(Records from a collection)
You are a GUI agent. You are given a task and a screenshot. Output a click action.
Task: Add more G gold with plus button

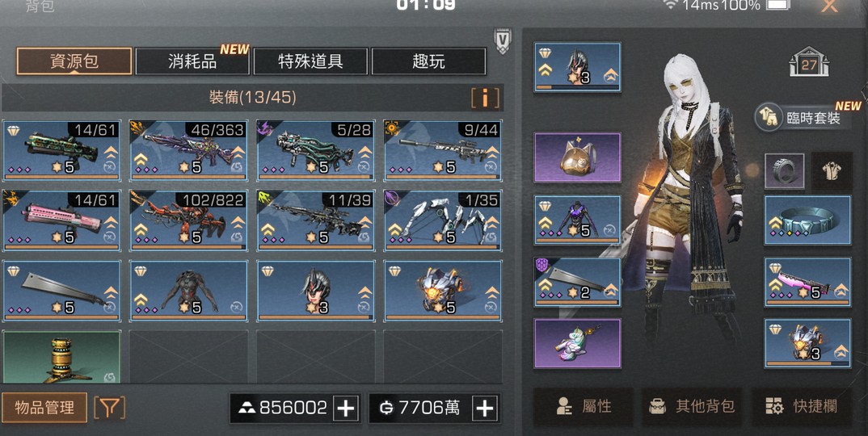[485, 409]
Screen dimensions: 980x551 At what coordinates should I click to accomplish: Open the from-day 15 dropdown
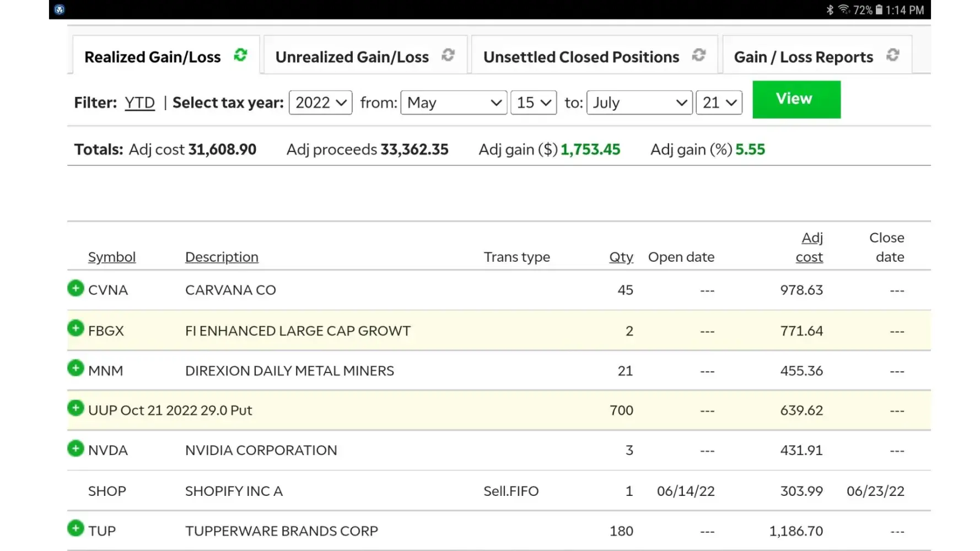click(533, 103)
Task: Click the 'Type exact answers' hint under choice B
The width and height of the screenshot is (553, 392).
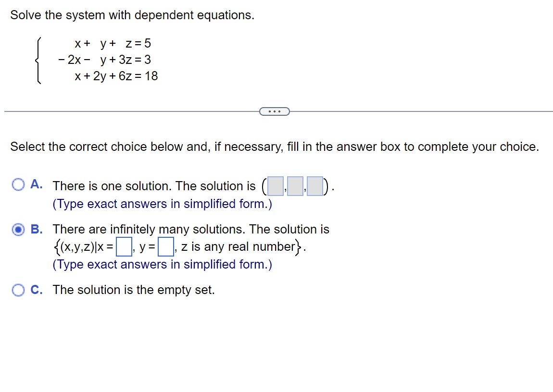Action: pos(161,264)
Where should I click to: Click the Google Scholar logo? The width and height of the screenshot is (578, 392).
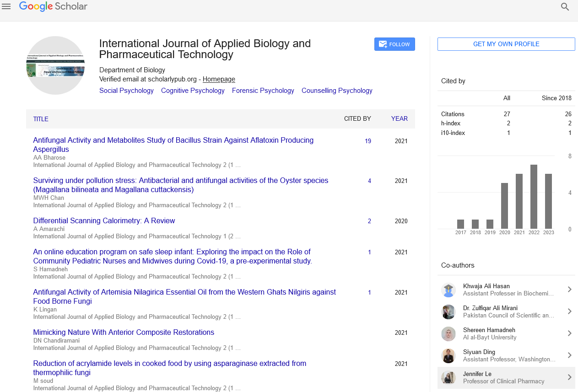pyautogui.click(x=53, y=6)
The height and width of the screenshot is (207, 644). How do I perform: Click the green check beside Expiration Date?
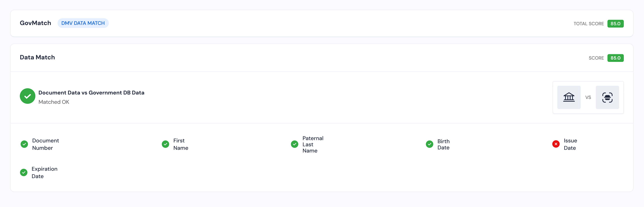(x=24, y=172)
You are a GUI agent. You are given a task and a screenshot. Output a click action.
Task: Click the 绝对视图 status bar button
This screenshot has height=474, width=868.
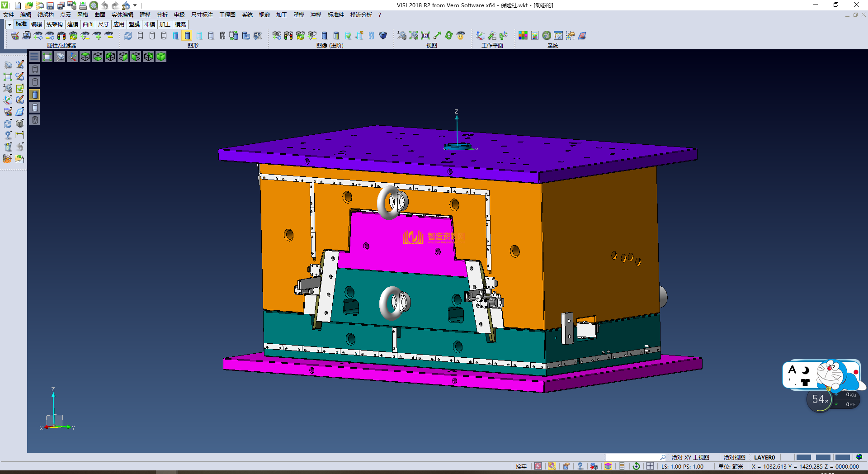point(734,457)
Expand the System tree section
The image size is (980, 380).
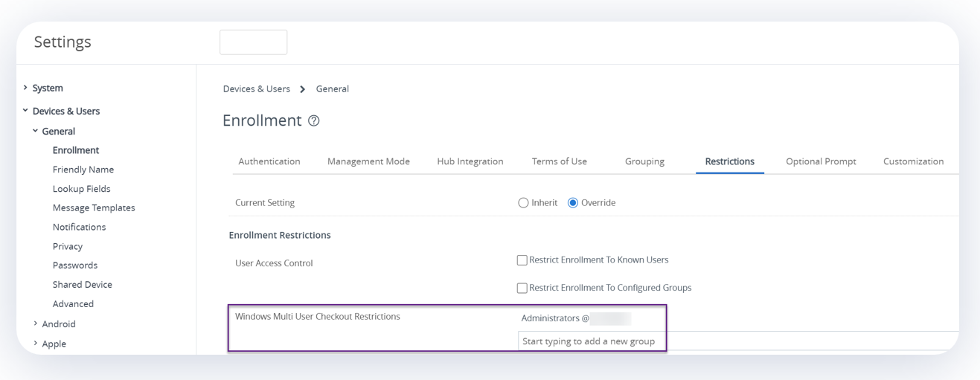(x=25, y=88)
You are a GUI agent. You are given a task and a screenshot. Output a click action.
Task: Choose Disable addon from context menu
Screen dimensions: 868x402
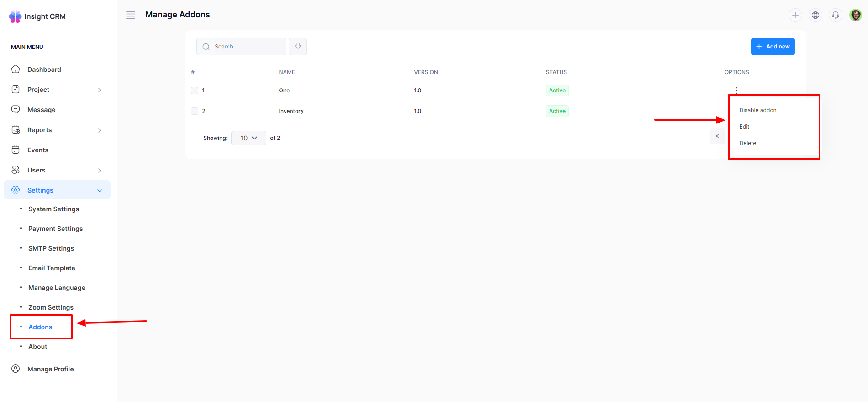click(757, 110)
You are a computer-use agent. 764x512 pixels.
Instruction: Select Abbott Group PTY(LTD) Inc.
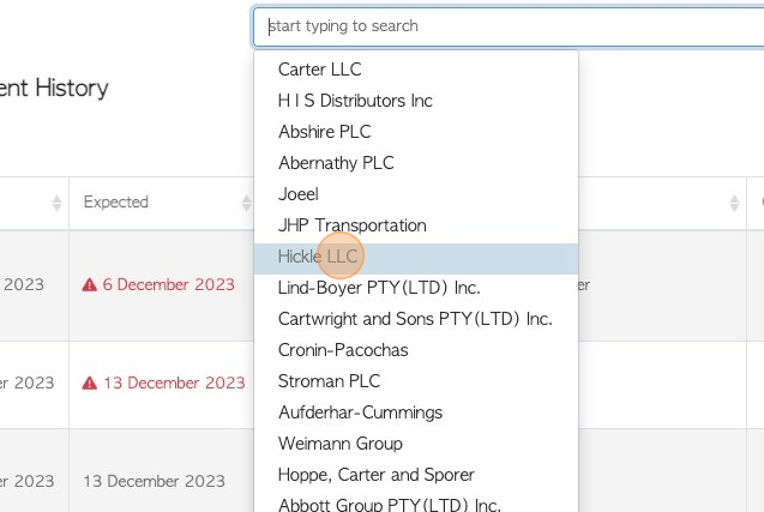(389, 504)
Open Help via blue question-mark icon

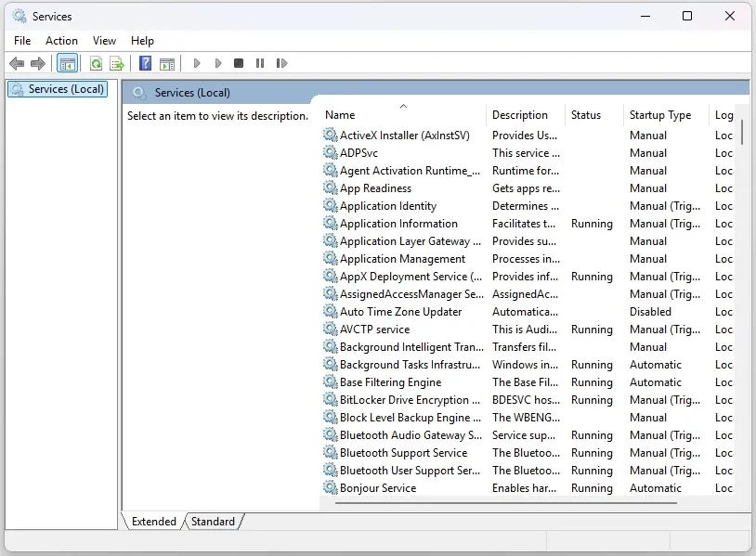[x=146, y=63]
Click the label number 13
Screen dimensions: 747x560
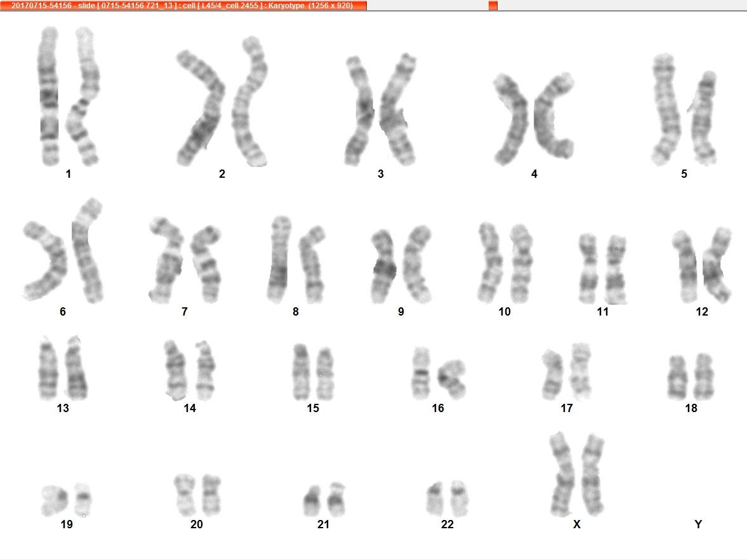pos(63,408)
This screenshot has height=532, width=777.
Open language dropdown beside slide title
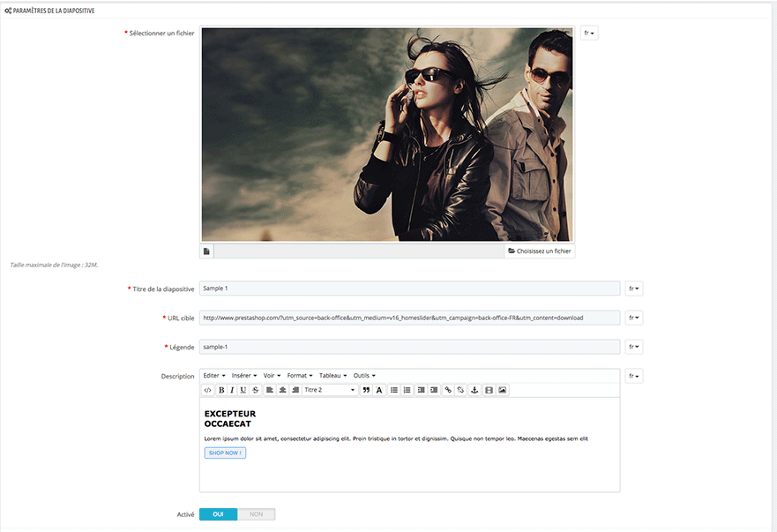pos(634,288)
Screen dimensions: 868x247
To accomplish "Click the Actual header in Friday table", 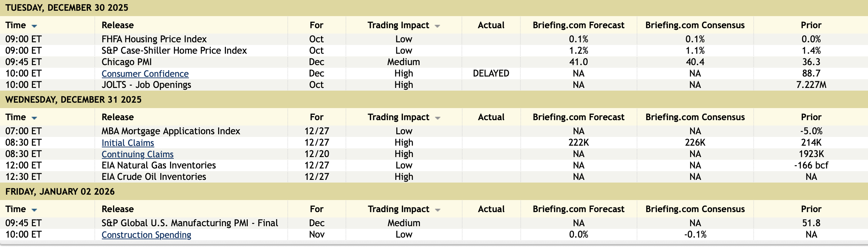I will tap(491, 209).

Required action
Transcribe only the lines above that start at the line containing "Task: Add more G gold with plus button" and end at the line containing "Task: Click the 绝对视图 status bar button". Omit pictures.

Answer to this problem
Task: Add more G gold with plus button

[485, 409]
Screen dimensions: 980x551 At what coordinates should I click to accomplish: Open the from-day 15 dropdown
click(533, 103)
Task: Click the 'Type exact answers' hint under choice B
The width and height of the screenshot is (553, 392).
Action: pos(161,264)
Where should I click to: Click the Google Scholar logo? The width and height of the screenshot is (578, 392).
pyautogui.click(x=53, y=6)
The height and width of the screenshot is (207, 644). How do I perform: Click the green check beside Expiration Date?
(x=24, y=172)
You are a GUI agent. You are given a task and a screenshot. Output a click action.
Task: Click the 绝对视图 status bar button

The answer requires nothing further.